JAKARTA - Pemerintah diketahui mengalokasikan anggaran sebesar Rp405,86 triliun pada tahun ini untuk membayar bunga utang. Adapun, hingga Akhir Desember 2021 utang Indonesia tercatat sebesar Rp6.908,87 triliun. Informasi itu mencuat dalam rapat kerja pemerintah dengan DPD RI hari ini.
Disebutkan jika besaran bunga utang tersebut sekitar 20 persen dari pendapatan negara 2021 yang senilai Rp2.003,1 triliun.
Menanggapi hal tersebut, pengamat ekonomi dari Center of Reform on Economics (CORE) Indonesia Yusuf Rendy Manilet mengatakan bahwa kondisi ini berada melebihi ambang batas yang disarankan oleh Lembaga Moneter Internasional atau International Monetary Fund (IMF).
“Untuk ketentuan rasio bunga utang terhadap pendapatan, IMF menyarankan angka rasionya itu di kisaran 7 sampai dengan 10 persen,” ujar dia ketika dihubungi VOI pada Senin, 24 Januari.
Dalam catatan Rendy, sebelum pandemi terjadi (2019), rasio bunga utang terhadap penerimaan Indonesia, berada di kisaran 14 persen.
“Sehingga, saat sebelum pandemi pun angka Indonesia sudah relatif tinggi,” tegasnya.
Rendy menambahkan, melambungnya rasio utang terhadap pendapatan negara juga dipengaruhi oleh sektor penerimaan yang tidak begitu optimal.
BACA JUGA:
“Tentu hal ini tidak terlepas dari kinerja penerimaan negara, terutama pajak, yang kinerja tidak begitu menggembirakan dalam 10 tahun terakhir.

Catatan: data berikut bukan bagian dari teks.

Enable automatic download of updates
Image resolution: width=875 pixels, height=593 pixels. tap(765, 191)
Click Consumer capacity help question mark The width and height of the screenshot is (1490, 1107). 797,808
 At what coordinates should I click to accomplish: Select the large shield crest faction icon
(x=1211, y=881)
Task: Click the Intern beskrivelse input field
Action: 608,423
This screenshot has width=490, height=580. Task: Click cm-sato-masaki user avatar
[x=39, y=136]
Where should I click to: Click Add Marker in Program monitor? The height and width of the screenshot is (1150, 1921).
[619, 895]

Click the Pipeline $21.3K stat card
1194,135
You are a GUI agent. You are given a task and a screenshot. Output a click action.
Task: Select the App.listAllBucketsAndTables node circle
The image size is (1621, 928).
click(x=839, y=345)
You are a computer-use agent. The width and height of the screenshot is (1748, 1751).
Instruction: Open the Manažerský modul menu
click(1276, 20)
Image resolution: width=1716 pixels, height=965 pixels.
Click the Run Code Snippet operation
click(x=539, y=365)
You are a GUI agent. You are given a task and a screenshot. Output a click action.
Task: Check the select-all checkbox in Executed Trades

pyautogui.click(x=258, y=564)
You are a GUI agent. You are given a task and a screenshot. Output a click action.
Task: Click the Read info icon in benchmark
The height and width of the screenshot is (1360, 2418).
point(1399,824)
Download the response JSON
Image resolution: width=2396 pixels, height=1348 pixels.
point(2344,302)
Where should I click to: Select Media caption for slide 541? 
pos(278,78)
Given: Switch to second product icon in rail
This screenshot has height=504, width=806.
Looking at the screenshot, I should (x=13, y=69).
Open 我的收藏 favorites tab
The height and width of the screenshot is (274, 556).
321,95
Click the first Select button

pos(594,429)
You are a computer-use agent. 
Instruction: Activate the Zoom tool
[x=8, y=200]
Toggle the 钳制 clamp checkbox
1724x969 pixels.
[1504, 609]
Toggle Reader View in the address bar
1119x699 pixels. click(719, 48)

Bahkan ketika program pengampunan pajak jilid I dilakukan, kinerja pajak belum meningkat secara signifikan,” jelasnya.
Sebagai pembanding, dia lantas membagikan beberapa data yang bisa menjadi acuan kondisi keuangan negara.
“Untuk perbandingan dengan negara lain, rasio bunga utang dengan penerimaan negara Indonesia juga relatif lebih tinggi. Di ASEAN misalnya, rasio Indonesia relatif lebih tinggi jika dibandingkan Malaysia (12,5 persen), Thailand (5,2 peren), dan FIlipina (11,5 persen),” katanya.
Untuk itu, dia berharap kinerja sektor penerimaan, utamanya pajak, dapat terus meningkat seiring dengan mulai bergeliatnya aktivitas produktif di masa pemulihan. Apalagi, pemerintah sudah menggulirkan Program Pengungkapan Sukarela (PPS) yang disebut-sebut sebagai tax amnesty jilid II.
“Jadi tentu ini menjadi pekerjaan rumah berikutnya, artinya dengan peningkatan bunga utang yang relatif tinggi maka kelanjutan reformasi perpajakan menjadi esensial untuk diperhatikan,” tutup dia.